Sunday, July 16, 2023

Q&A with Stephen C. Pollock




Stephen C. Pollock is the author of the new poetry collection Exits. He is a former associate professor at Duke University.


Q: In Foreword Clarion Reviews, Camille-Yvette Welsch wrote of your book, “Dedicated to the beauty and frailty of life, the poetry collection Exits exemplifies the musicality of language.” What do you think of that description?


A: The first thing that struck me about that sentence was how lovely it was. It could have been drawn from a poem.


Ms. Welsch touches on several interrelated aspects of the book. I like her close pairing of “beauty” and “frailty of life.” It seems to imply that beauty isn’t limited to young healthy lives, but that there is beauty in ageing, in the wisdom that comes with age, in the inevitable decline in our physical selves, and even in loss and grief.


Most gratifying is the phrase, “Exits exemplifies the musicality of language.” To me, the sound of the lines is inextricable from their sense. When writing, I’m constantly aware of rhythm, meter, rhyme, alliteration, assonance, tone, syntax and diction. Each poem needs to sing as well off the page as it does in print.

In this regard, it’s interesting to note that the received form that most commonly appears in Exits is the sonnet (Fr. “little song”), probably because of its musicality and because it often surprises the reader with a change in perspective or an unexpected twist at the end.

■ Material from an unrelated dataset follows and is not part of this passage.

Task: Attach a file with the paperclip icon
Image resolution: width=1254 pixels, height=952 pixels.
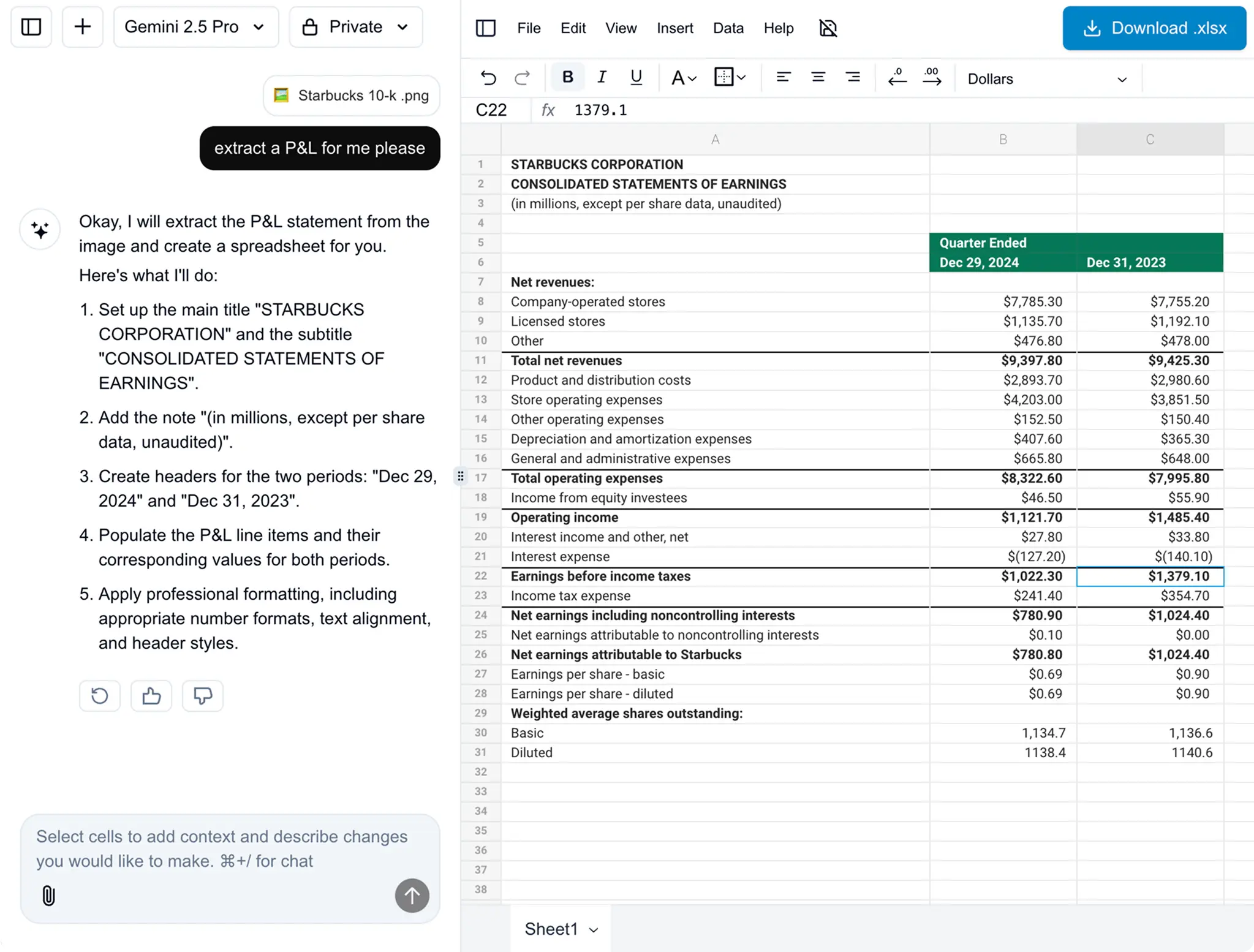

If you were to surreptitiously listen in while I’m writing a poem at my desk, you would hear sounds, words, phrases, and dozens upon dozens of trial lines. Verbalizing the possibilities helps me to eliminate the 99.9 percent of unhelpful language options auditioning for a part in the poem.


Q: How did you decide on the order in which the poems would appear in the book?


A: That was difficult! I printed all of the poems and arranged them on the dining room table for what seemed an eternity. Most of the decisions regarding order were made intuitively.


That said, a few “rules” were followed: Long poems were made to alternate with shorter poems and vice-versa; more challenging poems were placed next to more accessible poems; and of the five sonnets in the collection, no two were allowed to be consecutive.


Q: What are you working on now?


A: To be honest, promotion of the book! Once the flurry of activities surrounding the launch have settled, I look forward to returning to writing.


Q: Anything else we should know?


A: Keep in mind that we live in a time of great uncertainty. War, climate disasters, famine, and the recent pandemic have led many to contemplate the prospect of their own death. Exits speaks to this anxiety and angst. It also may provide fresh perspective on life’s transience, the cycles of life, and the possibility of renewal.